=== Supplied data ===
■ ■ ■ ■ ■ ■ ■
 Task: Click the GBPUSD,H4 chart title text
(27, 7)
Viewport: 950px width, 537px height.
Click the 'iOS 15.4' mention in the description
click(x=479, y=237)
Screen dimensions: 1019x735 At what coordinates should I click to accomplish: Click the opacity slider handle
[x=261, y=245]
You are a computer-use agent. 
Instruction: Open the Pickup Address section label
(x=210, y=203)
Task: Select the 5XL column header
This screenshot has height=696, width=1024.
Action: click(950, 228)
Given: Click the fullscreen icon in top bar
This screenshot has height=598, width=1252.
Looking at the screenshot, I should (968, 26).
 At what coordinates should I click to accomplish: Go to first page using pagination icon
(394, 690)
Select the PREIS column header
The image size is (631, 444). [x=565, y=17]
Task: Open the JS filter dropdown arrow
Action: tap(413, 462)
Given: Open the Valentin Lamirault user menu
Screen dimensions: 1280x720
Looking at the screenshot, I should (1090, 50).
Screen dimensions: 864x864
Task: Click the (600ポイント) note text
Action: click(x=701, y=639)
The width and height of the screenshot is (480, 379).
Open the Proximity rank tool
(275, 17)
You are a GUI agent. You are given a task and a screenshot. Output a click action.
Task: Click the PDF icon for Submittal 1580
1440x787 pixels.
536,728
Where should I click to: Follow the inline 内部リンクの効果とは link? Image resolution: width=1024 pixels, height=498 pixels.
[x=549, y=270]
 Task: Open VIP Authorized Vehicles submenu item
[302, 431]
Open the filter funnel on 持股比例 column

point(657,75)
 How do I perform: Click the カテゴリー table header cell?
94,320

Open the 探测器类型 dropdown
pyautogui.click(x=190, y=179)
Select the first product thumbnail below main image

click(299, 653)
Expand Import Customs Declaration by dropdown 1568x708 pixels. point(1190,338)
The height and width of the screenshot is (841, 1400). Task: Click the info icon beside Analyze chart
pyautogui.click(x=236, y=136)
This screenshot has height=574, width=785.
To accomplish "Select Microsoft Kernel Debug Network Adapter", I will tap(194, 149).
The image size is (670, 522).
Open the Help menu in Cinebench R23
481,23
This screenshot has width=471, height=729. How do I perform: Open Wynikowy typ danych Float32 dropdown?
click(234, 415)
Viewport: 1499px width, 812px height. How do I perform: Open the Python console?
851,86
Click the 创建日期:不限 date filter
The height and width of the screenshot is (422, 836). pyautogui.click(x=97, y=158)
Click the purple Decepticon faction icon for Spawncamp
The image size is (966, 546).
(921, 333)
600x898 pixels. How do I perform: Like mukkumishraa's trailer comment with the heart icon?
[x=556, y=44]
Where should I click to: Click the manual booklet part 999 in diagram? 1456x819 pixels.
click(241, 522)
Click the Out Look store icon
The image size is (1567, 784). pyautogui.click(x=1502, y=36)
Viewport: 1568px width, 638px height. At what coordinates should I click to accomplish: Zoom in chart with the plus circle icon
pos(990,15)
■ ■ ■ ■ ■ ■ ■
Only a number is expected here: the count of lines with the string "agent" in the material above.

2